Astrid waved her cup. “Why should we fight each other? There’s all the land and all the game and all the grazing any of us need or our children’s children will need for a very long time. Trade will make us richer than stealing.”
She signed and one of her ohtar handed her two small sealed bags of waxed paper, each exuding a faint rich scent.
“For example. .”
She handed them to Woburn and Running Horse.
“The real bean?” Woburn said reverently.
“Jesus!” the Nez Perce chief whispered.
Astrid nodded. She’d never liked coffee all that much herself, despite Swedish and Danish ancestors, but she did love tea, and it had been a good day when the real leaf started trickling in through Astoria and Newport.

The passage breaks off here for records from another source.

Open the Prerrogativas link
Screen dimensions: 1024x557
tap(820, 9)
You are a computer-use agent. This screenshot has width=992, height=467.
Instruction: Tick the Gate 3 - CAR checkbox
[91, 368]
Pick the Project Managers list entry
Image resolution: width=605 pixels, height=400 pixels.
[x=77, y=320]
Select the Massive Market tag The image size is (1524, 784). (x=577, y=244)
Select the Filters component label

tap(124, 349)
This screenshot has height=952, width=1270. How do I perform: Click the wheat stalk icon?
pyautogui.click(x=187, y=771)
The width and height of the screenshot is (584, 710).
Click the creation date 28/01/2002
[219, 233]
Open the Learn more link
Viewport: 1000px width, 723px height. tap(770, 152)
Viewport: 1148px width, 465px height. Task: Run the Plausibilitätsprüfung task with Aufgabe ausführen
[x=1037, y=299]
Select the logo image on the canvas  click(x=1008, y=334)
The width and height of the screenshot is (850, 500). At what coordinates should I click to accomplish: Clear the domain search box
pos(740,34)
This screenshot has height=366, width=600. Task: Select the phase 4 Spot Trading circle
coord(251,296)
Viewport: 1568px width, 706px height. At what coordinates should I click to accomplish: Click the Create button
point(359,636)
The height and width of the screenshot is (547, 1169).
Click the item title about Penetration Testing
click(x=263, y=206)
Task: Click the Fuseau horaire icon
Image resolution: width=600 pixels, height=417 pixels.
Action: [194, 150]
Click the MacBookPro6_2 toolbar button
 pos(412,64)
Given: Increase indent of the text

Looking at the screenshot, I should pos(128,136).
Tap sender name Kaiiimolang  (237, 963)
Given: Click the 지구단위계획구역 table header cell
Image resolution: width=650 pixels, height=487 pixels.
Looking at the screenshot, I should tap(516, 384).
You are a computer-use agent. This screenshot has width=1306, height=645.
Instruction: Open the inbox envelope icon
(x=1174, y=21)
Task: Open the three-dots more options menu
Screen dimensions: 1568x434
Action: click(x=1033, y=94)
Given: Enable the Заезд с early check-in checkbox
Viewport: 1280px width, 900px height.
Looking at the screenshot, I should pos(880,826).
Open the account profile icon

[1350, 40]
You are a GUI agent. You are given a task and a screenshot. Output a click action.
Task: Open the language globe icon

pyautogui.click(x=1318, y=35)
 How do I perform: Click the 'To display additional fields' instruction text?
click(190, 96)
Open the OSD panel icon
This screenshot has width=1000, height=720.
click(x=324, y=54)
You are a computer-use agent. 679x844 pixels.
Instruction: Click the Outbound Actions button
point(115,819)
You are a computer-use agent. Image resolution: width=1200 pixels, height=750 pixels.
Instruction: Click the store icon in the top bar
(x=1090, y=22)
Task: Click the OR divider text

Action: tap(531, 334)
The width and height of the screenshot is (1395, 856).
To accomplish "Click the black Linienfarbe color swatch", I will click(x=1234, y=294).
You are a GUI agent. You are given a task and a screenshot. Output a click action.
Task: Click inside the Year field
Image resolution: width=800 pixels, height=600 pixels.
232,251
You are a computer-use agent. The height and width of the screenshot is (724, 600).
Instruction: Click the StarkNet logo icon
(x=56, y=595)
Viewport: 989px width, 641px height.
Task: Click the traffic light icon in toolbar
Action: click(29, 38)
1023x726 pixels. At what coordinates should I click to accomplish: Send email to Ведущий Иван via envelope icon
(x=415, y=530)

“We Rangers make our living guarding caravans and putting down bandits in peacetime, and believe me, the bandits enjoy the holiday when we’re on war-duty. And this is the new world, the Changed world. We can’t have a government that ties everything up in paper and forms anymore. The land is too big.”
“Got a point there,” Woburn said. “Still. .”
“Wouldn’t it be better for Boise to be part of something bigger, but still fully autonomous within its own borders?” Alleyne asked. “And for the ruler in Boise to leave the rest of Idaho to govern themselves in most things, rather than taking your young men and crops and horses for its wars? Especially if, umm, Reunification could come anyway.”
“With a King?” Woburn asked, shaking his head.
“An Ard Ri, a High King. Who presides, but has only enough power to keep us from fighting each other and enforce a few clear rules. No costly standing armies to support, no armies of clerks telling everyone what to do, either.”
“How does that work?” Woburn said. “I like the bit about the clerks. If you knew the forms and regulations they’ve brought in this past year-and there were enough before. .”
“The High King has only what the founding laws and the member realms give him, what they are willing to levy on themselves in money or troops. There will be a Meeting of delegates from each people, to oversee things, as well, and a High King’s court to decide disputes between them.”
Eddie Running Horse nodded. “Sounds OK. I’m not dead set on Boise being the capital of whatever but it would be nice not to have to worry so much about the neighbors.”
Woburn frowned. The talk flowed on late into the night. When she lay at last in her sleeping bag, Astrid cuddled her back up against Alleyne’s and stared at the fading banked embers, glowing like red stars in the deep velvet blackness of a moonless night.
That poor lady, held captive in Boise by a murdering usurper, she thought. Something has to be done about that. Eilir and I swore that oath to succor the defenseless. .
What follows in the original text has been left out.